In Vulture, Matt Zoller Seitz wrote that he was a little disappointed in the series. He wrote that though he appreciated the "weaving" of news reports, images and basic interviews, just because Stephen Michaud was not able to figure Bundy's motives does not mean that the series lost its purpose.

==Episodes==

| No. | Title | Original release date |
| 1 | "Handsome Devil" | January 24, 2019 |
The series starts with two journalists, Stephen Michaud and Hugh Aynesworth, discussing a new project that may attract audiences: Ted Bundy's story from his own perspective. The episode introduces the first couple of girls who went missing around the University of Washington area. Police officials and reporters working on this case are also introduced.

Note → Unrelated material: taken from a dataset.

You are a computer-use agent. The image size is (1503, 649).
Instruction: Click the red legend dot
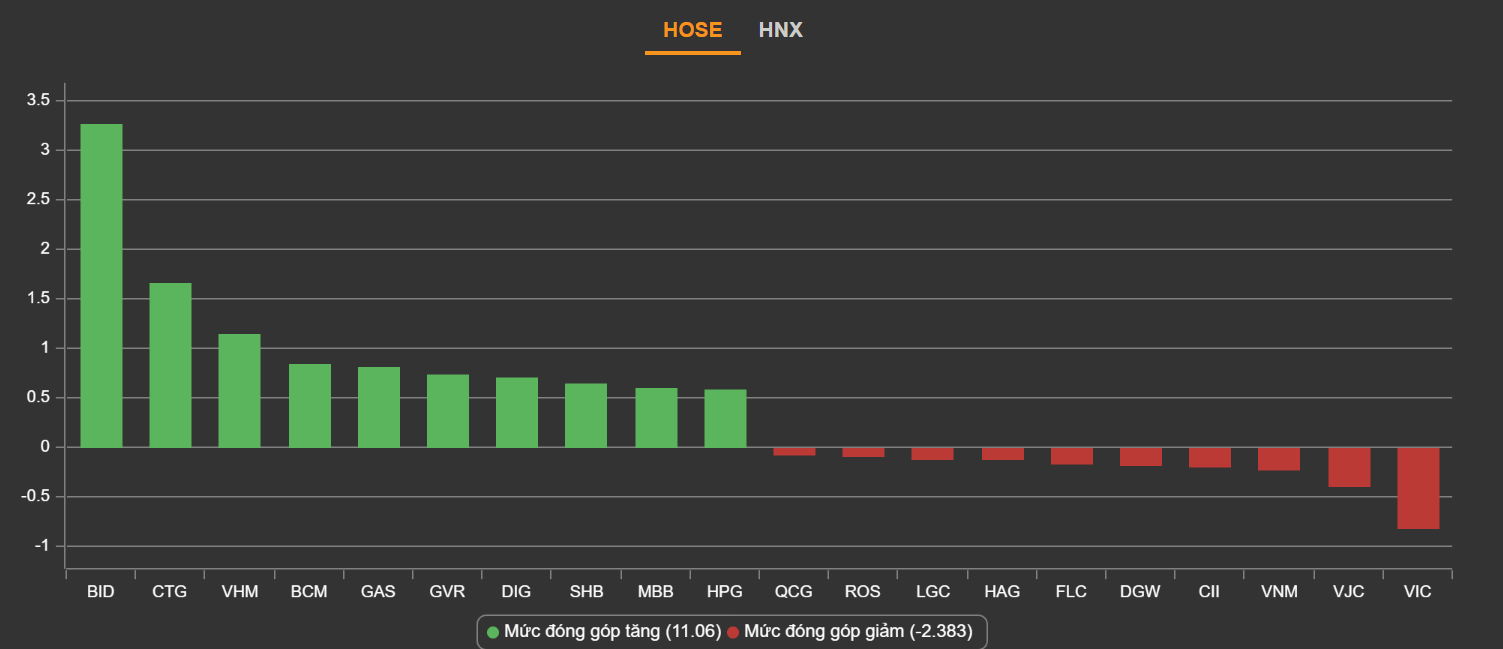[x=733, y=632]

| 2 | "One of Us" | January 24, 2019 |
When a call came from a woman who seemed worried about her boyfriend named Ted, the police finally had some suspects. Carol DeRonch, a victim who managed to escape from Bundy, gave the police a leg up in their investigation. He is finally arrested for the abduction of DeRonch.
| 3 | "Not My Turn to Watch Him" | January 24, 2019 |
After escaping from jail twice, Bundy changes his appearance to confuse the police. His second escape leads him to Florida, where he committed three murders but left a little bit of evidence behind. A run-in with the Florida police ends Bundy's escape.

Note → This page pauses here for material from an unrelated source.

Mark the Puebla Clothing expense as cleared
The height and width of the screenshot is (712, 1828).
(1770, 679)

| 4 | "Burn Bundy Burn" | January 24, 2019 |
The last episode shows Bundy defending himself in trials involving the murder of three women in Florida. With evidence and witnesses against him, the court orders a death penalty and puts Bundy on death watch. A day before his execution, a psychologist who studied the brain activity of violent men concludes that Bundy was manic depressive. The episode shows the events that occurred days before his execution, which include him confessing to the murders of 30 women from six states.